Todd Scott took charge at the National Business Review – New Zealand’s biggest weekly business newspaper and most-read news website dedicated to business – five years ago. He bought out its longtime publisher Barry Colman after serving as NBR's chief executive and sales chief.
Since then he's been mostly behind the scenes, but recently he’s become almost as vocal and visible as he was as a radio host and TV2's Lotto guy alongside Hillary Timmins in the late 1990s.
"I'm actually petrified of reading out loud. I'd pack my pants on Saturday night when we went live on TV2 and I had to read from the autocue," he said.
Todd Scott has been saying all sorts of things out loud lately though.
He was in the headlines last month when NBR suddenly canned the weekly column by Sir Robert Jones after pulling a supposedly satirical piece about race relations from its website.
He then tweeted his own reporters:
Note to the https://t.co/FCO8V6MT1O newsroom, drop the satire and cartoons and focus business news you can use. Mainstream media deliver entertainment, let’s stick to the serious stuff.
— Todd Scott (@ToddScottNBR) February 9, 2018
Earlier this month Todd Scott suddenly declared he no longer wanted political and business insiders “paid to push a point of view.”
"Update to newsroom: Member Subscribers trust & respect the integrity of @TheNBR Its you they trust to cut through the PR crap, misinformation and out and out lies in search of the truth," he wrote on Twitter this time.
That decision followed a controversial column by political commentator and lobbyist Matthew Hooton which was highly critical of former National Party minister Steven Joyce – critical enough for Steven Joyce's lawyers to threaten to sue.
In comments to media – and more tweets – Todd Scott said he would defend any legal action and he backed the writer he’d just cut from NBR. He criticised the two news outlets that revealed the contents of the legal letter.
All this followed another Twitter salvo back in February at advertising agencies who place ads in the NBR for a cut of the money.
NBR no longer offers ad agency commissions. As a result, agencies are boycotting @TheNBR. Subscription revenue is the most ethical and reliable way to fund a newsroom. It’s time for the agencies to wake up. Your gravy train reign is over.
— Todd Scott (@ToddScottNBR) February 27, 2018
"You okay, man?" Newsroom's Tim Murphy asked recently on Twitter, in response to "all this personal-corporate-editorial angst being played out in public."
"Never better," Todd Scott tweeted back.
What's he up to?
The common thread in all this bullishness is his insistence that paying subscribers are the critical source of revenue as advertising dwindles and comes with more strings attached.
The weekly print edition of NBR doesn’t sell as well as it used to but NBR makes much more money online than five years ago. More than 5000 people and businesses currently subscribe to its digital offering.
Only those who pay $35 a month – and businesses who plump for an in-house subscription giving online access to employees – can see NBR’s exclusive content online, which now includes new video and audio every day.

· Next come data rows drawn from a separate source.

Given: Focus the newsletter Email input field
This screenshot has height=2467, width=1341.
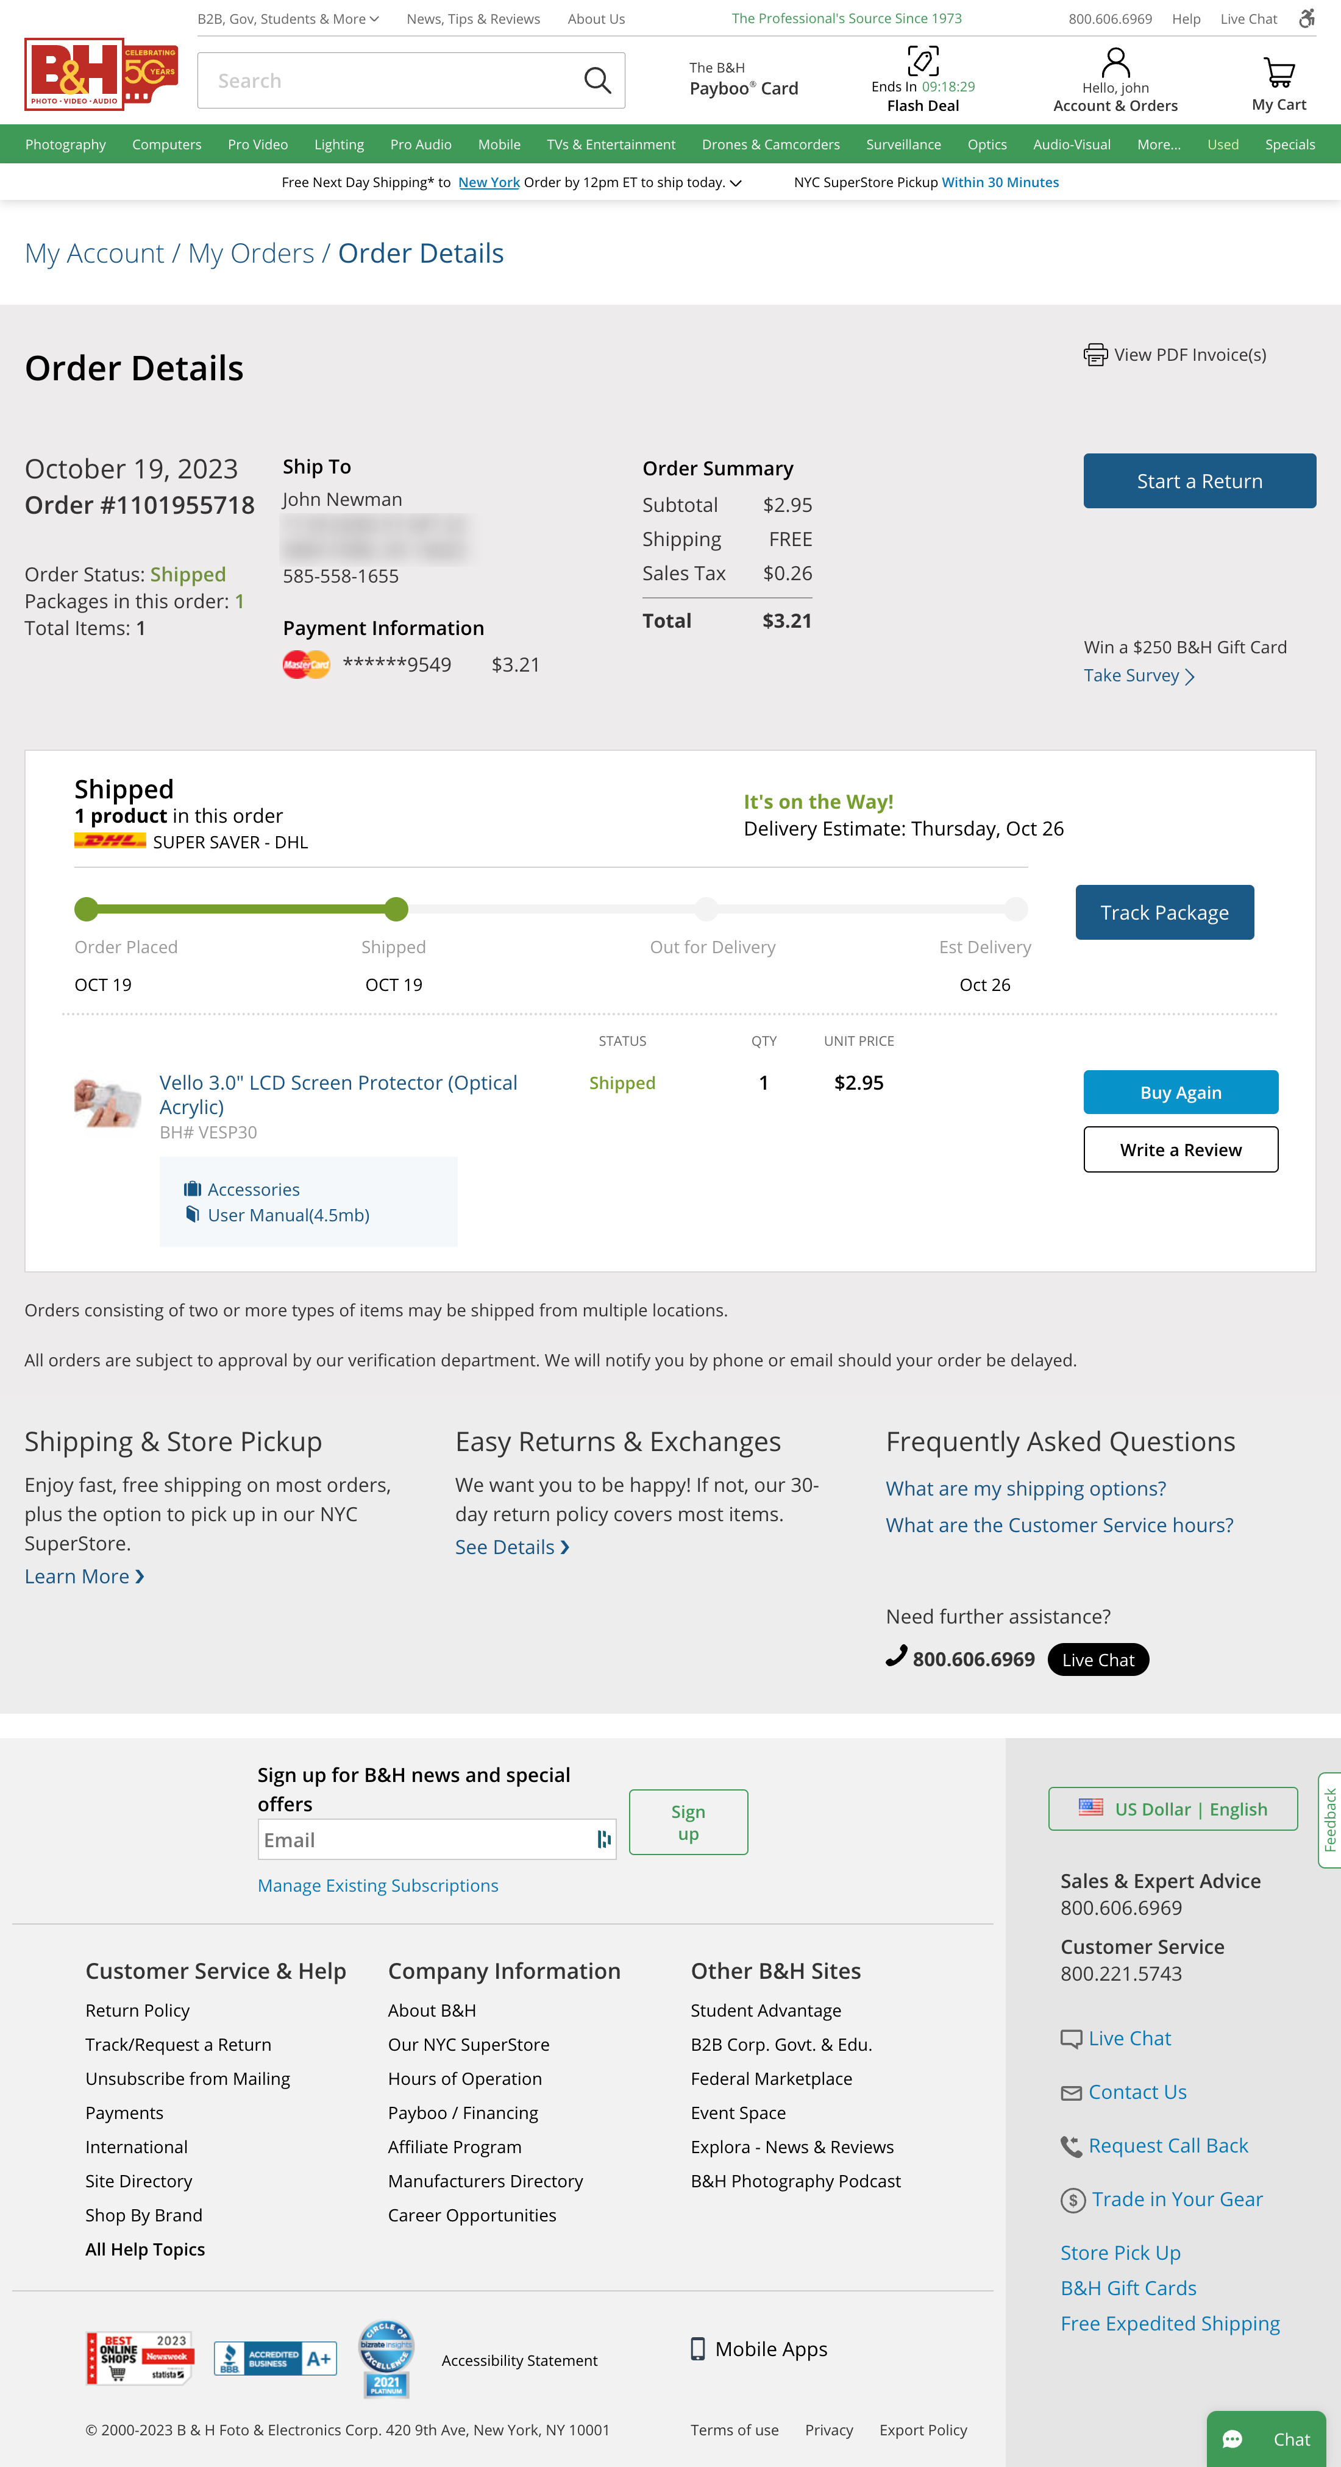Looking at the screenshot, I should (426, 1840).
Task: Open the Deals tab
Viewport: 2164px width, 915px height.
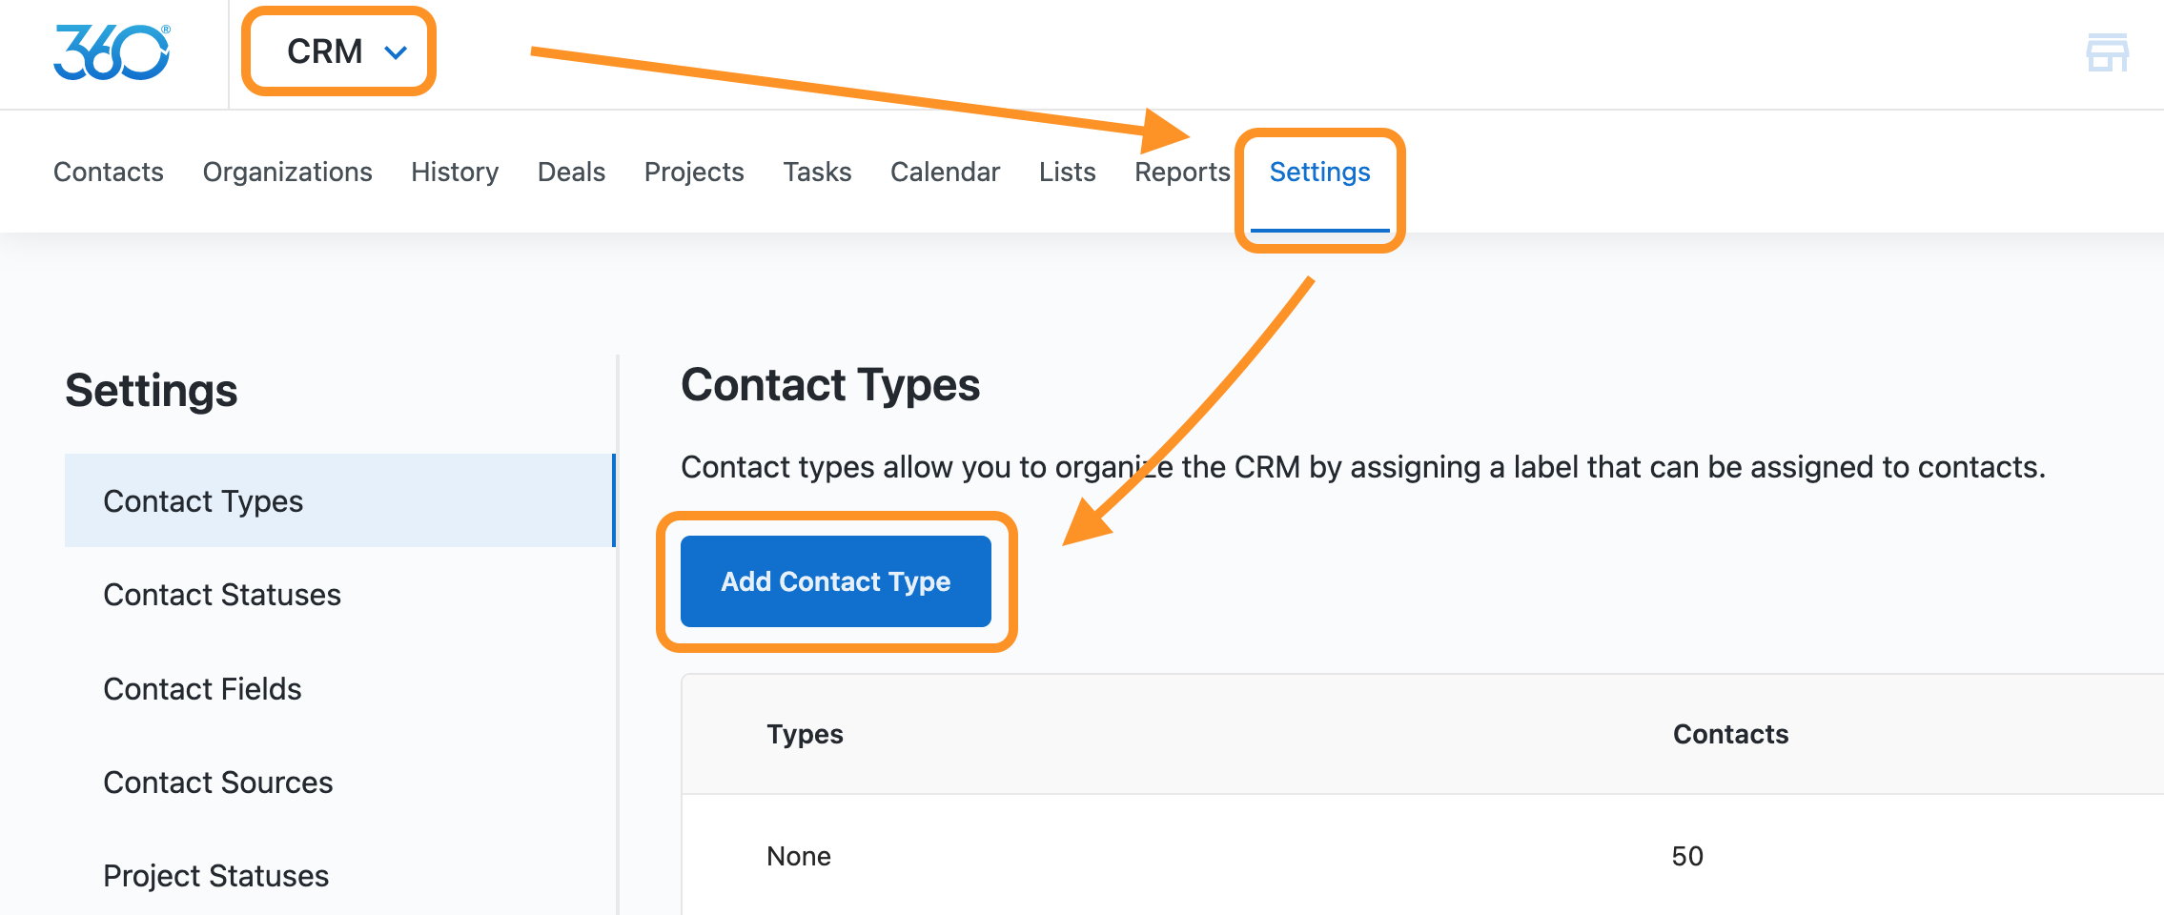Action: pyautogui.click(x=571, y=172)
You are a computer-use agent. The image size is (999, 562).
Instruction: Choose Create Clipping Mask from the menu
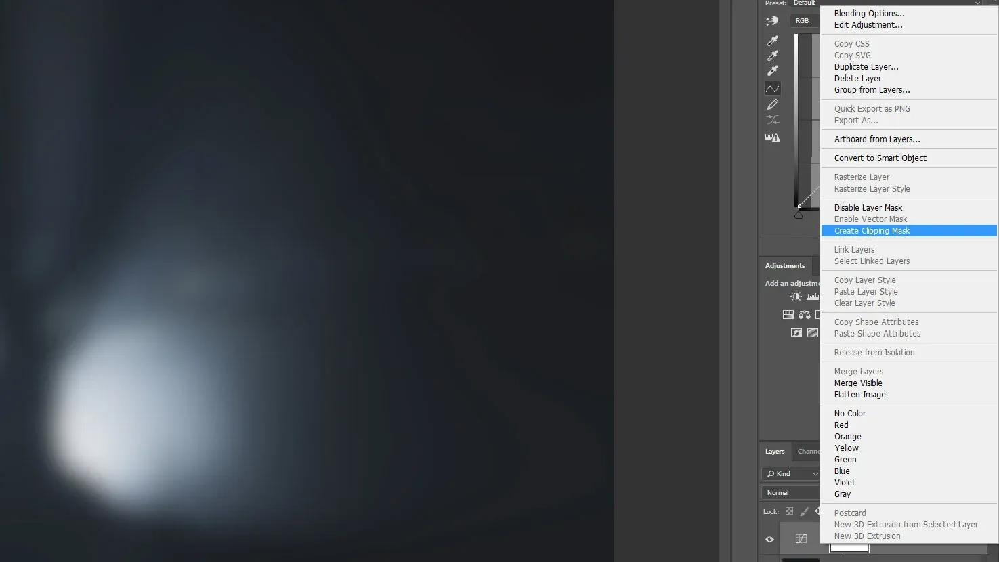(x=872, y=231)
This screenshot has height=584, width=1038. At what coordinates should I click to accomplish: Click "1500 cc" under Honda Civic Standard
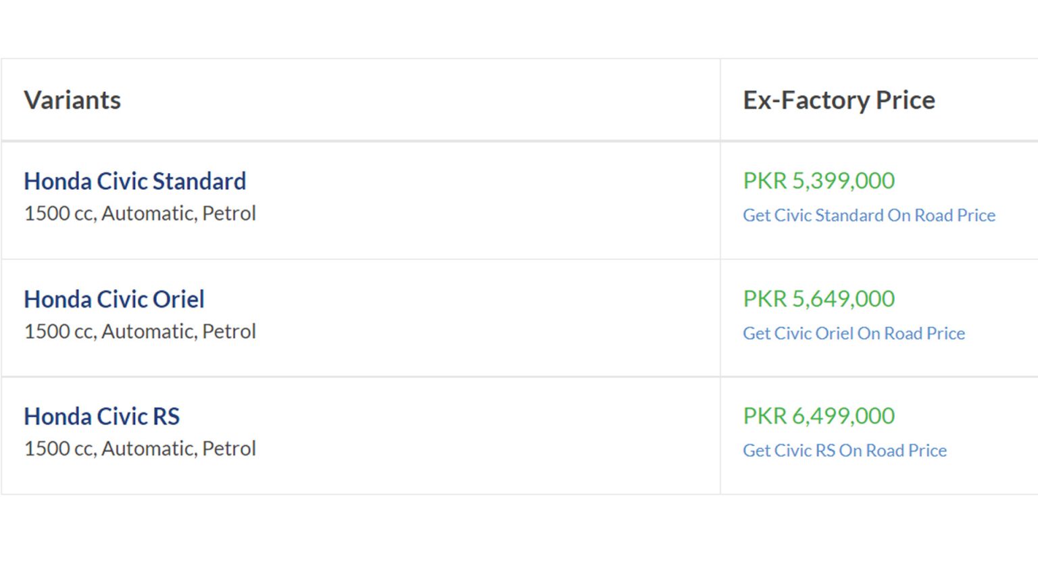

One of many stories about the controversy stirred up by Sir Robert's reflection on Waitangi Day. Photo: screenshot
Todd Scott says NBR's first target is to double the roster of paying subscribers.
A bold goal?
"Not at all. Bold is 100,000, which is where I see us going eventually. We have to knock over 10,000 first. We'll comfortably do that within 18 months, which will make us the undisputed champion of business news in New Zealand," he told Mediawatch.
But NBR surely won't pull in a paying audience as big as that of the New Zealand Herald with a diet of only business news.
"We will get to 10,000 offering business news. To get to 30,000 we will need to broaden," he told Mediawatch.
"We will do that by getting journalists and contributors people respect behind the paywall. They will work for us because they can do the job for our subscribers without commercial restraints such as sponsorship or advertising," he said.
Todd Scott says hundreds of thousands of dollars have been invested in a new website to launch in June, which will make more of the NBR Radio audio content and NBR View video content.
The latter features familiar names from TVNZ such as Susan Wood and Simon Dallow. The content's not as elaborate or expensive at TV but is it paying off?
"Not everything that counts can be counted, and not everything that can be counted counts," Todd Scott replied.
Does that mean not many people are listening or watching?
"The numbers … are not as important as giving our member subscribers timely, relevant and useful business news whether it's text, audio or visual – and we will deliver that," he said.
Todd Scott recently told the Herald "pimply faced teenagers" from ad agencies were doing a bad job of selling space in NBR.
Earlier this month he featured in a video on NBR's site demonstrating how he ties his shiny shoes.
Why is he is taking on advertising agencies that can still provide important income while he strives to hook more subscribers?
"Some ill-informed people are doing a poor job and we have called them out. We are being misrepresented. The agencies try to beat us down on price and we are strong enough to stand up to them," he said.
"Like Rod Drury (CEO of Xero) I'm not necessarily the best person for the job going forward but I certainly have a passionate belief in the job that needs to be done, and its a different job expected of us in the past … funded by member subscribers," he told Mediawatch.